§ **WORK ORDER**: Type out the data exactly as given. Skip any image.

· · · · · · ·

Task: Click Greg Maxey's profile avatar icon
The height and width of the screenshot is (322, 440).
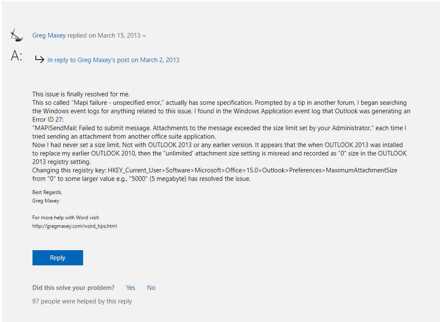Action: [x=16, y=35]
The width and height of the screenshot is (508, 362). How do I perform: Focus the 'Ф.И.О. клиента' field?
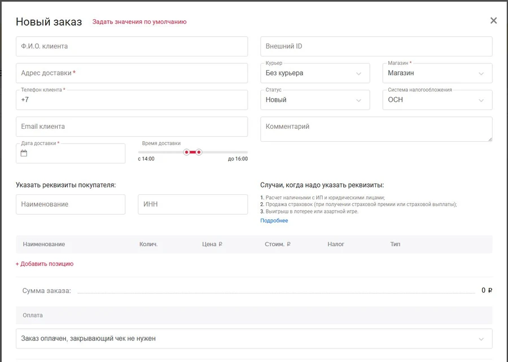[x=132, y=46]
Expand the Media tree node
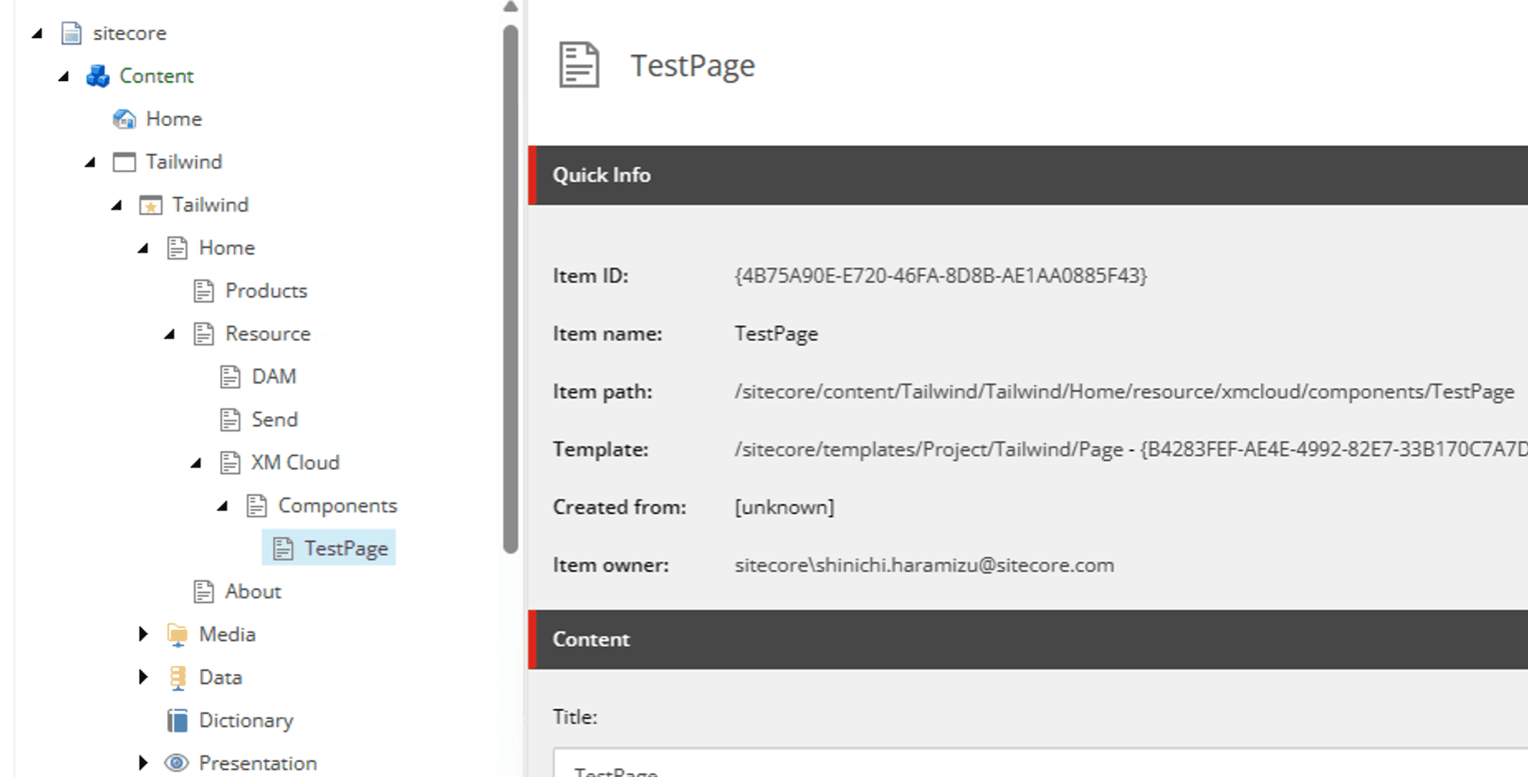Image resolution: width=1528 pixels, height=777 pixels. [x=143, y=634]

· · · · · · ·

§ **TASK RESPONSE**:
Task: Click Greg Maxey's profile avatar icon
The height and width of the screenshot is (322, 440).
Action: [x=16, y=35]
The width and height of the screenshot is (508, 362). How do I perform: Focus the 'Ф.И.О. клиента' field?
[x=132, y=46]
Expand the Media tree node
Image resolution: width=1528 pixels, height=777 pixels. [x=143, y=634]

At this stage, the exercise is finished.